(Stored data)
########################################
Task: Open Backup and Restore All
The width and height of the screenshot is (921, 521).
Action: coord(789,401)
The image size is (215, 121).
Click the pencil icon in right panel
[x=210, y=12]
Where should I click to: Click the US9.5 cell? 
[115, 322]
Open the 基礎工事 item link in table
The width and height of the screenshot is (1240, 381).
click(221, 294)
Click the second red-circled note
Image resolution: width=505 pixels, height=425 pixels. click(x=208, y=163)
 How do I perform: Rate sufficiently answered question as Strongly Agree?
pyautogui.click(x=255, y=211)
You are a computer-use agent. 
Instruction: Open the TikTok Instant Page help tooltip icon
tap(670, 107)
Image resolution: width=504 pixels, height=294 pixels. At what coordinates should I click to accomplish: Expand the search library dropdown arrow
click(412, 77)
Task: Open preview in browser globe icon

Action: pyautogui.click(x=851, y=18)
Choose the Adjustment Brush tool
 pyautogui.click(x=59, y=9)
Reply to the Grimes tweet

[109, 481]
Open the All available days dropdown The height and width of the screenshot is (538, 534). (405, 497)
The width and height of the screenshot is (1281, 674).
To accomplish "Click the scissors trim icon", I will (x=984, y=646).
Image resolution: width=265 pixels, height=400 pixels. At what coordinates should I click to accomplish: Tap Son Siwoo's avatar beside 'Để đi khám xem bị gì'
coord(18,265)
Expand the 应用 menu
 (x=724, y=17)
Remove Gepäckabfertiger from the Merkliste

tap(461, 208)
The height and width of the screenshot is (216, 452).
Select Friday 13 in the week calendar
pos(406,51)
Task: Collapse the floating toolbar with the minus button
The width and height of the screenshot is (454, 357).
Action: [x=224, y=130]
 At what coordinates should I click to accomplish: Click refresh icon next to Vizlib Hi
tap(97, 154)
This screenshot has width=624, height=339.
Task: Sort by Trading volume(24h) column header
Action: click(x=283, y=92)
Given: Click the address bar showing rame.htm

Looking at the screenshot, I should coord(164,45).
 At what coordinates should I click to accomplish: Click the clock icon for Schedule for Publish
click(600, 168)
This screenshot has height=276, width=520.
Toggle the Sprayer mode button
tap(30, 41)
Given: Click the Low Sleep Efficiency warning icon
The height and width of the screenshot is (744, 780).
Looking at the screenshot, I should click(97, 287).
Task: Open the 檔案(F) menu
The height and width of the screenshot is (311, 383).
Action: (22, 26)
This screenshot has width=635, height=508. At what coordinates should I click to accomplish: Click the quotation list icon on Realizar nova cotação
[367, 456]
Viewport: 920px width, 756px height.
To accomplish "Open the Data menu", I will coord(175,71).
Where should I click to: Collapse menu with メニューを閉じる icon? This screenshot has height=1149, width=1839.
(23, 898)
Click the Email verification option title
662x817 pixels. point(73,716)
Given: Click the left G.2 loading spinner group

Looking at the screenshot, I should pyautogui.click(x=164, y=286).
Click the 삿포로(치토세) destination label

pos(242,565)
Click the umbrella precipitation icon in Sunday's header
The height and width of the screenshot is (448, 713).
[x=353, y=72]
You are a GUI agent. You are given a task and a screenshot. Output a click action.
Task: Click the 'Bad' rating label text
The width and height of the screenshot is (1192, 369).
########################################
* The task *
Please go through the data above and copy every line that has the word "will".

* Solution below *
To accomplish "Click the scissors trim icon", I will (x=984, y=646).
To accomplish "Open the Data menu", I will coord(175,71).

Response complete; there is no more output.